Local Fairness in General Topology Networks with Convergence Routing

Convergence Routing is a unique varienat of deflection routing which ensures that packets (or cells) will converge to their destinations along a global sense of direction. In this work we show how a global sense of direction can be used in an arbitrary network for the design of a control algorithm which (a) ensures fair access in switch-based local area networks, (b) is efficient with respect to performance measures we have developed, and (c) is easily interfaced to the convergence routing mechanism.
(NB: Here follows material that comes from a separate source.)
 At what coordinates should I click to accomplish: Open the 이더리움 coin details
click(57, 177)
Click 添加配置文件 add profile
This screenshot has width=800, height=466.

We present performance measures which assess the new access- and flow-control algorithm: (i) Locality - only the sub-network containing conflicting traffic streams gets involved in the fairness regulation. (ii) scalability - the data-structure sizes used in the algorithm are a function of the switching node degree, and uses constant space control signals of only 2-bit (the ATM standard, for example, dedicates four bits in the header of each cell to generic flow-control). (iii) Linear access-time measured by the maximal clique in the conflict-graph to which a node belongs, and a frequency which is inverse linear in this parameter (when the traffic pattern stabilizes).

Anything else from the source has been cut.